Dataset entries >>
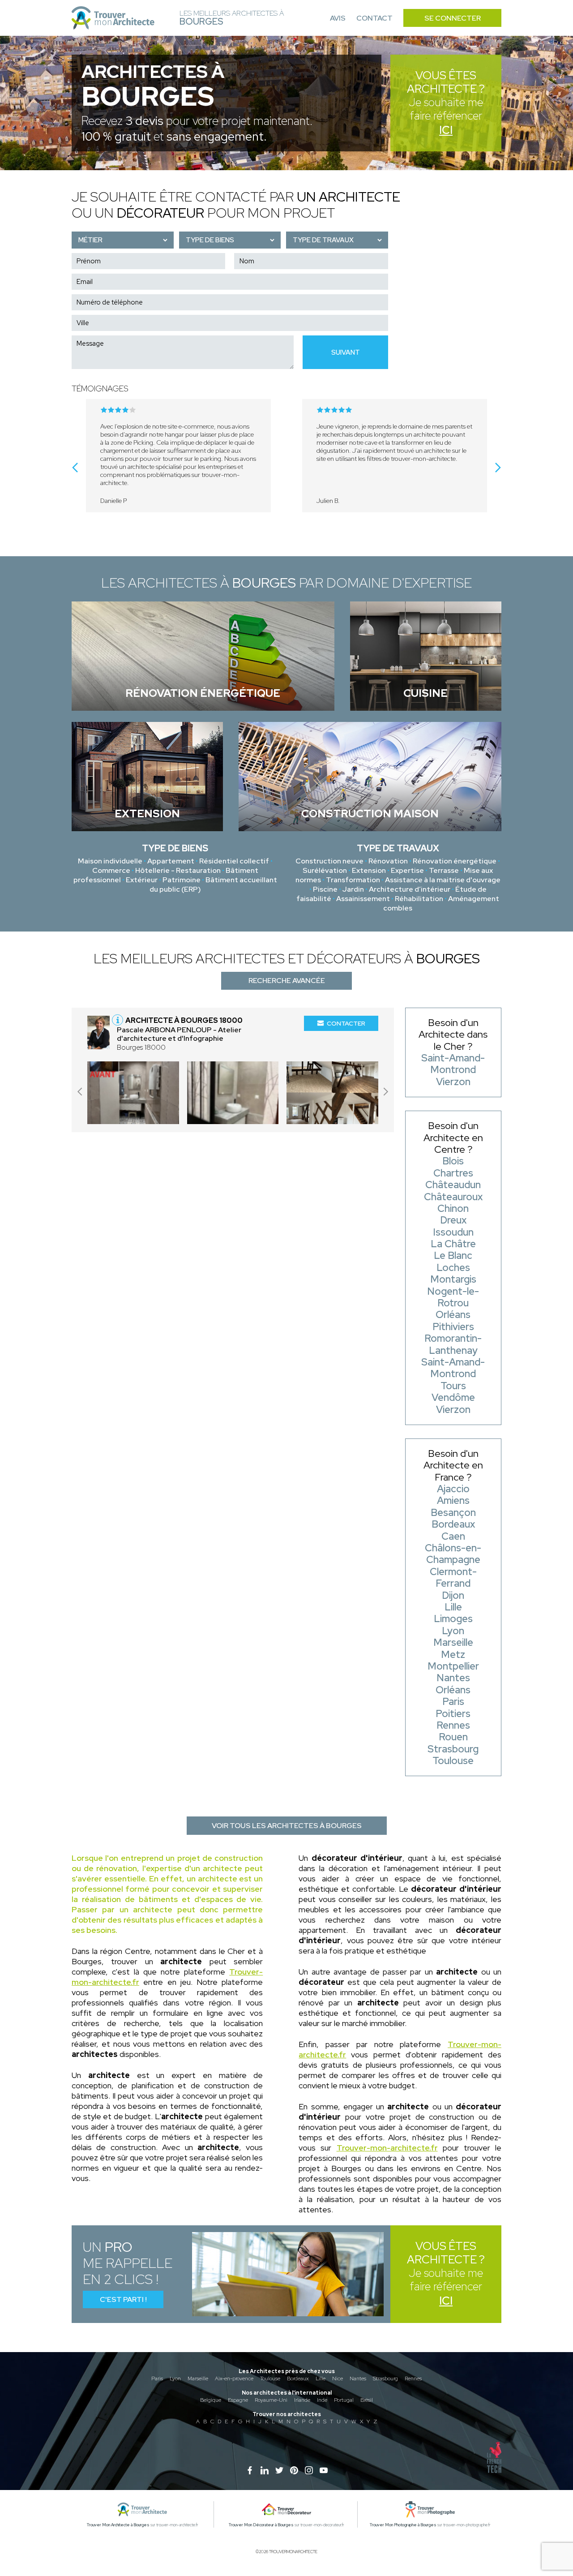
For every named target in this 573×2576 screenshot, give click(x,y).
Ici (446, 130)
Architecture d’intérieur (409, 889)
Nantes (358, 2378)
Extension (369, 870)
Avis (338, 18)
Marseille (198, 2378)
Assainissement (363, 898)
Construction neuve (329, 861)
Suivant (345, 352)
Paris (157, 2378)
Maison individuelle (110, 861)
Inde (322, 2400)
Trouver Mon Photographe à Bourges (403, 2525)
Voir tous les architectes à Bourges (287, 1825)
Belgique (210, 2400)
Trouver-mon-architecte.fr (387, 2147)
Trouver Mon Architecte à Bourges (118, 2525)
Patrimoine (181, 879)
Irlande (302, 2400)
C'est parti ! (123, 2299)
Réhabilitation (419, 898)
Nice (337, 2378)
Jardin (353, 889)
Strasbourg (385, 2378)
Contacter (346, 1023)
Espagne (238, 2400)
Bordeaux (298, 2378)
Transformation (353, 879)
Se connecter (452, 18)
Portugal (344, 2400)
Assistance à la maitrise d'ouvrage (442, 879)
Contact (374, 18)
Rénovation (388, 861)
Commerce (111, 870)
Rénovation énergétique (454, 861)
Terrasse (444, 870)
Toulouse (270, 2378)
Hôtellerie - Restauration (178, 870)
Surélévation (325, 870)
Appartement (170, 861)
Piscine (325, 889)
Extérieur (142, 879)
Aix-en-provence (234, 2378)
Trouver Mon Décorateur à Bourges (261, 2525)
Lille (320, 2378)
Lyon (175, 2378)
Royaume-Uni (271, 2400)
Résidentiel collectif (234, 861)
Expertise (407, 870)
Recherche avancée (286, 980)
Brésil (366, 2400)
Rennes (413, 2378)
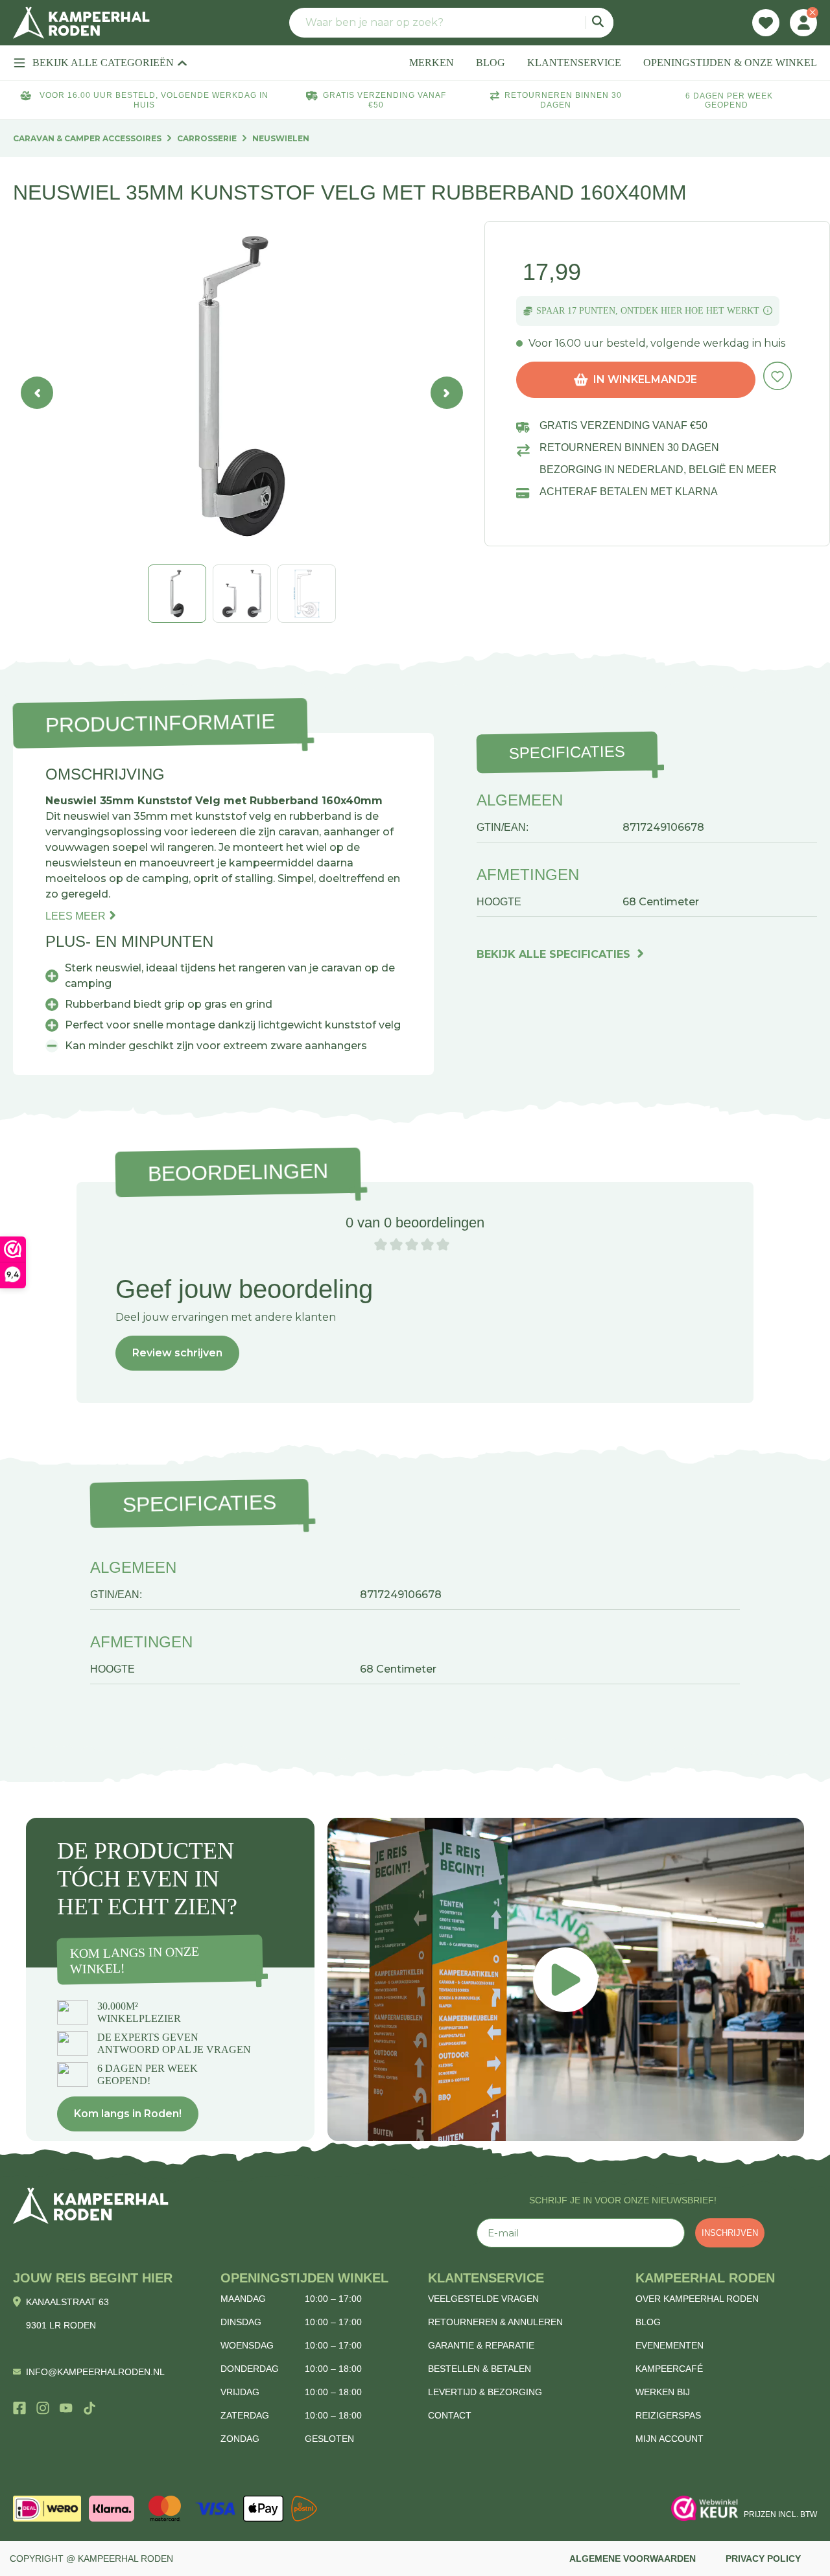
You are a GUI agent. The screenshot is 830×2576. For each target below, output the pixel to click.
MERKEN (431, 62)
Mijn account (669, 2438)
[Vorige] (37, 393)
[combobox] (451, 23)
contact (449, 2415)
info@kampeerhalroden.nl (95, 2372)
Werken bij (662, 2392)
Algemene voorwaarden (632, 2558)
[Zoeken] (599, 23)
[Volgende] (447, 393)
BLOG (490, 62)
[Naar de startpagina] (81, 22)
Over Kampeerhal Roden (697, 2298)
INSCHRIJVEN (730, 2233)
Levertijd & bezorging (485, 2392)
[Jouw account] (803, 22)
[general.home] (91, 2205)
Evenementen (669, 2345)
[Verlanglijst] (765, 22)
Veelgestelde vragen (483, 2298)
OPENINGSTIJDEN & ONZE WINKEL (730, 62)
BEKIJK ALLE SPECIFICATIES (553, 954)
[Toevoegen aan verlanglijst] (777, 376)
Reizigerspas (668, 2415)
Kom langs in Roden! (128, 2113)
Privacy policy (763, 2558)
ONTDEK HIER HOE (662, 311)
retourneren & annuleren (495, 2322)
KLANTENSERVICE (574, 62)
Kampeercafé (669, 2368)
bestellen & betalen (479, 2368)
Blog (648, 2322)
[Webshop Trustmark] (705, 2509)
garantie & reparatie (481, 2345)
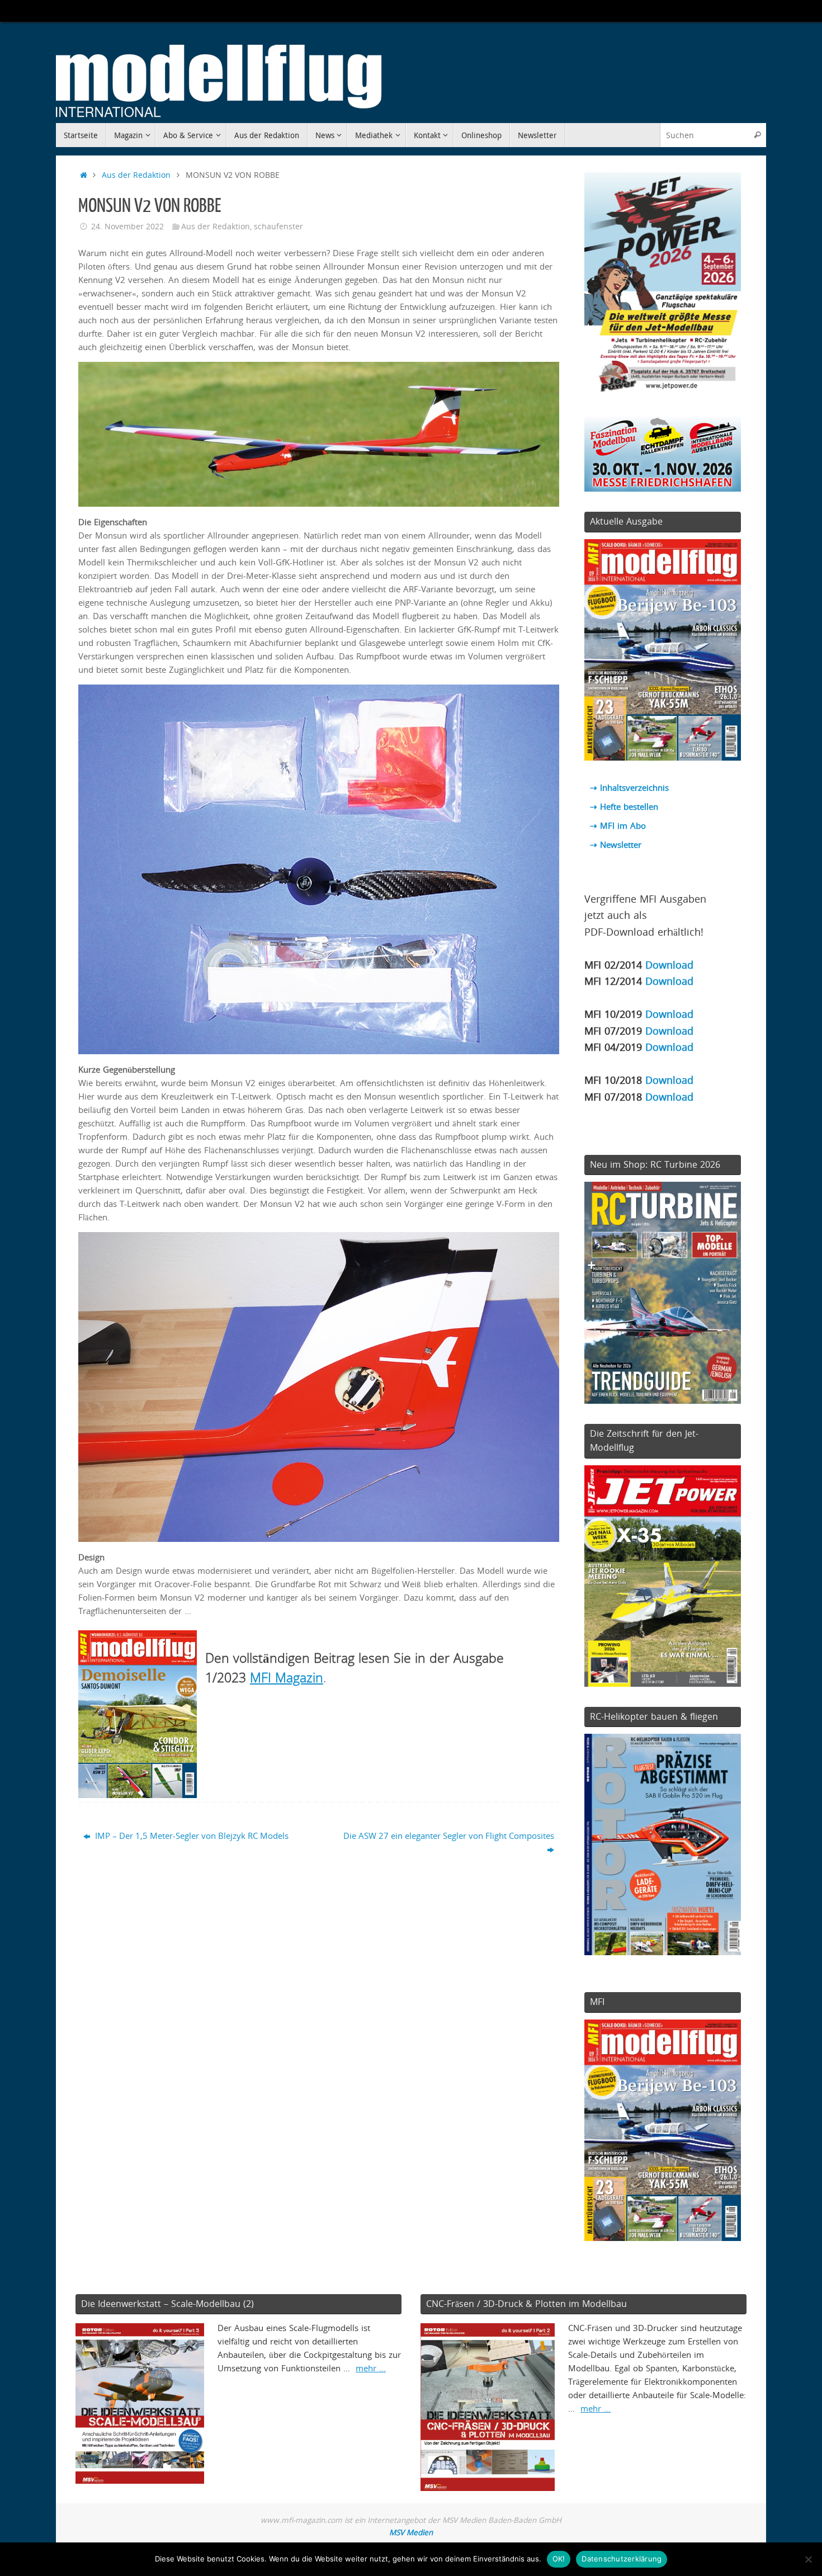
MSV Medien (411, 2532)
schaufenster (278, 226)
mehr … (371, 2368)
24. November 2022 (127, 226)
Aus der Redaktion (136, 175)
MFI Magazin (286, 1677)
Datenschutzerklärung (622, 2558)
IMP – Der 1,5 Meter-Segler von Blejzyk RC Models (191, 1835)
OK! (558, 2558)
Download (669, 964)
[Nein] (808, 2559)
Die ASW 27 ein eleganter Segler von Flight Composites (448, 1835)
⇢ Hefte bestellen (624, 806)
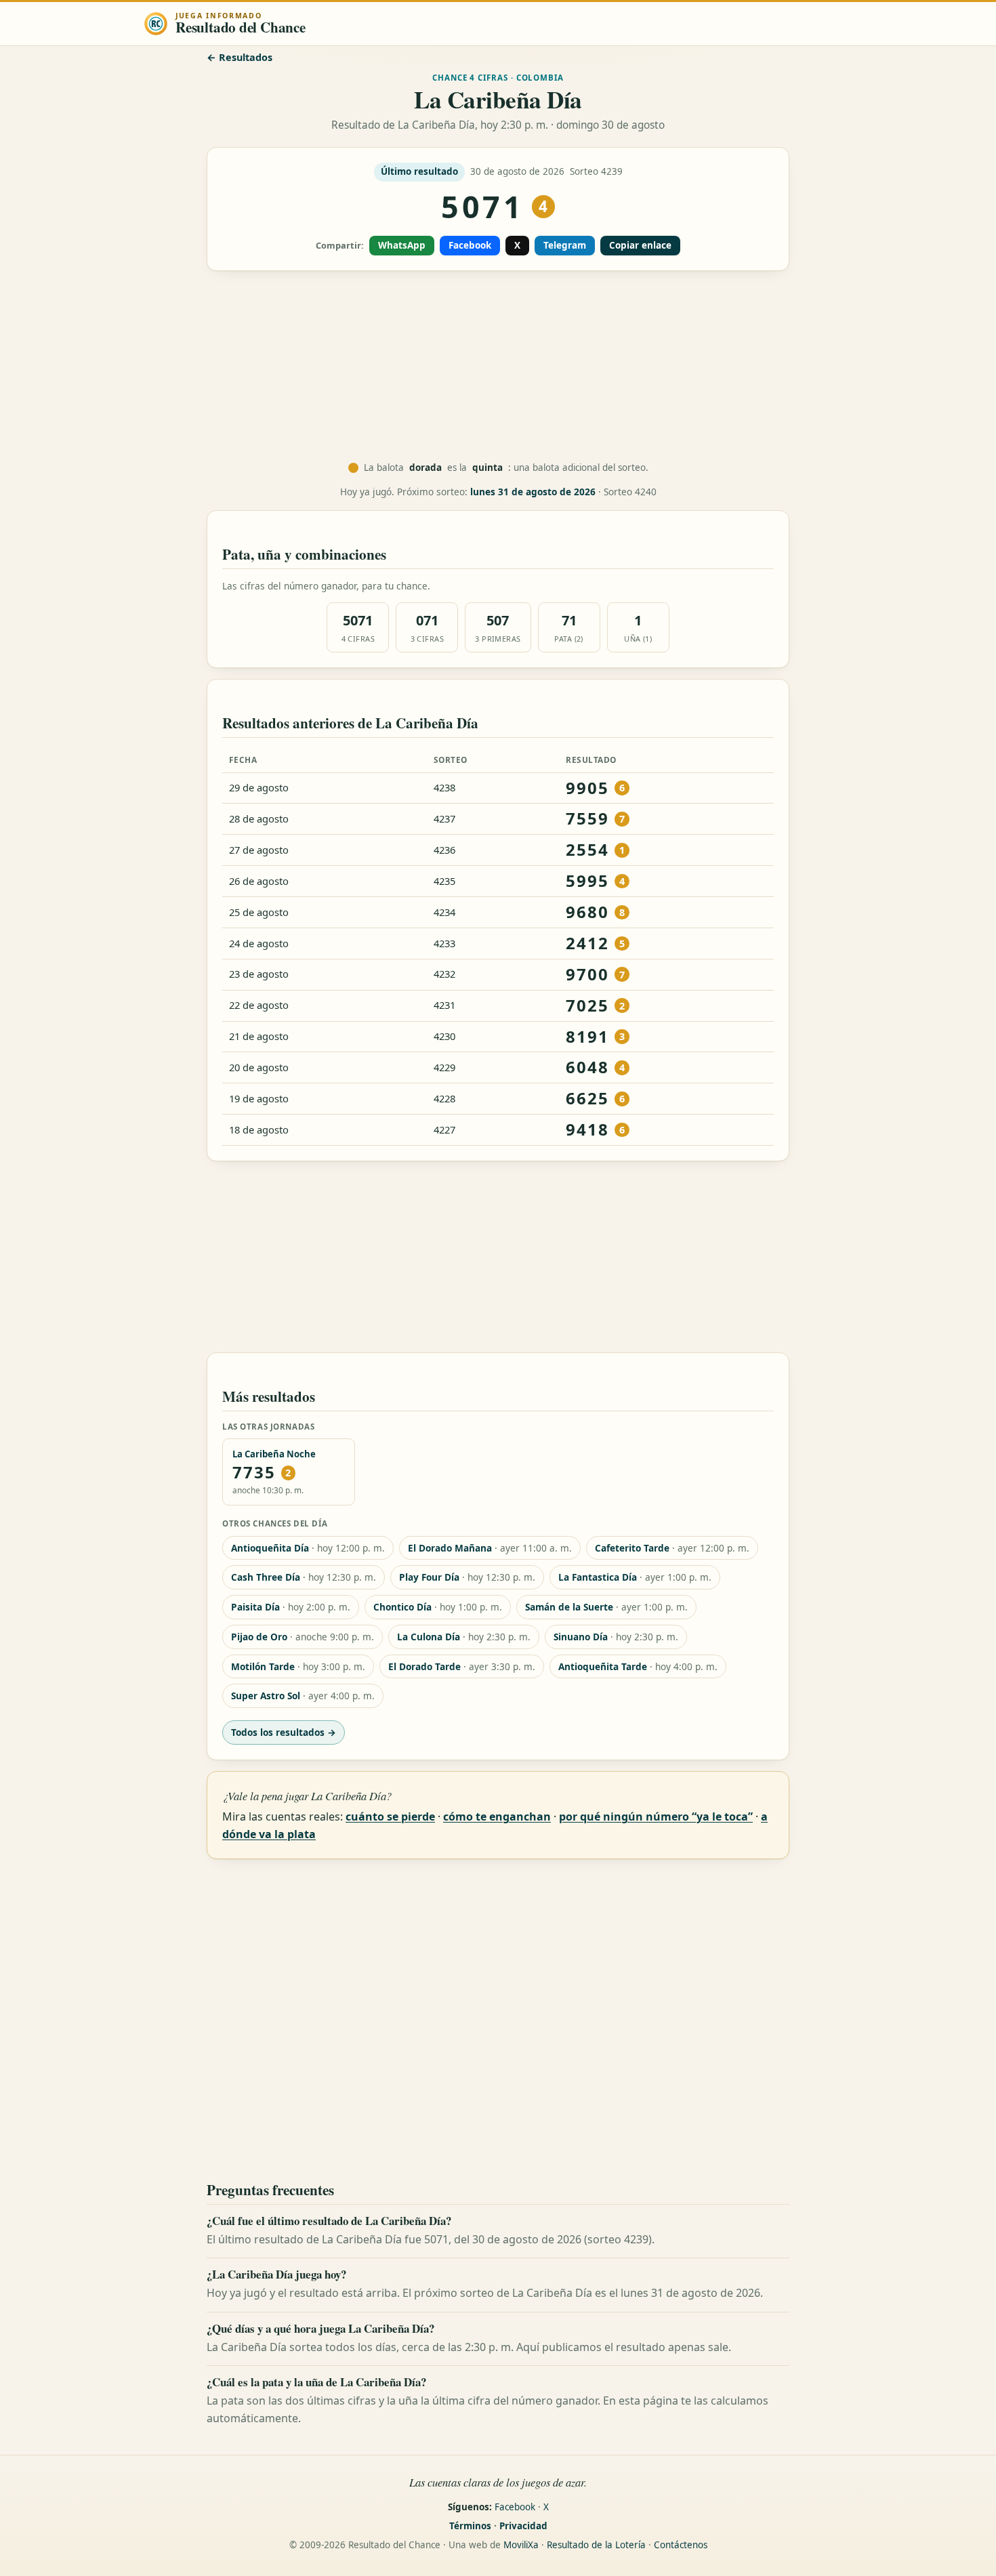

Task statement >> Please state how many lines in the records above hold the word "Trouver", giving only the number.

Solution for this problem >> 4